───── Estratto del documento ─────

L’ESCATOLOGIA TRAGICA DI JACOB TAUBES

Recensione di Jacob Taubes (ed. originale 1947), Abendländische Eschatologie, Matthes & Seitz Verlag GmbH, Berlin 2007, seconda edizione [trad. it., di Giusi Valent, curata da Elettra Stimilli con revisione terminologica di Fabio Minazzi, Escatologia occidentale, Quodlibet, Macerata 2019].
Assegnare un attributo geo-culturale rende manifesto l’operato di una scelta, l’intervento di una separazione: si affaccia quella ricostruzione che prende nome di storia, «perché si situa nella decisione della verità» (p. 29). Ma la storia in quanto decisione (Entschiedenheit, ovvero il momento della fermezza) è la storia di una scissione (Scheidung) e la scissione nasce da un’opposizione, da una negazione; negazione che, nella sua riottosità, nella sua vis etimologicamente polemica, è l’affermazione del principio della libertà che esiste «solo quando è anche libertà di negare» (p. 41). Questo è quanto ha argomentato Jacob Taubes nel suo Escatologia occidentale.

─────

■ **Scopo del compito**
Rispondi a queste domande sulla recensione:
(a) Chi ha tradotto in italiano Escatologia occidentale?
(b) Quale termine tedesco accompagna la parola "decisione", e con quale espressione viene spiegato?
(c) Secondo la citazione di p. 41, quando esiste la libertà?

───── Elenco ─────

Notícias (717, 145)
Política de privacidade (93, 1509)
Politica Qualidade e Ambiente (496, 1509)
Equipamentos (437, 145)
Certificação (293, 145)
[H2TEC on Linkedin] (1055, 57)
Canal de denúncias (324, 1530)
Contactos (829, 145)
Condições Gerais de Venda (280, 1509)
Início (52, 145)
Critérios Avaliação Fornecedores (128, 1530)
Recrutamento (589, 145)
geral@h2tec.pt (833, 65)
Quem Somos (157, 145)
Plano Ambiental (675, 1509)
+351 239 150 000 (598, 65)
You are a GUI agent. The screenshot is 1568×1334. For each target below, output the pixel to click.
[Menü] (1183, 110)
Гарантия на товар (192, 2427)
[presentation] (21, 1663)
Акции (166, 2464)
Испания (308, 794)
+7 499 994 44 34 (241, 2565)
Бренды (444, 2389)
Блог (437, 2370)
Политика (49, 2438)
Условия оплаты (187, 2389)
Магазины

─────

■ **La risposta**
(a) Giusi Valent.
(b) Entschiedenheit, spiegato come "il momento della fermezza".
(c) Solo quando è anche libertà di negare.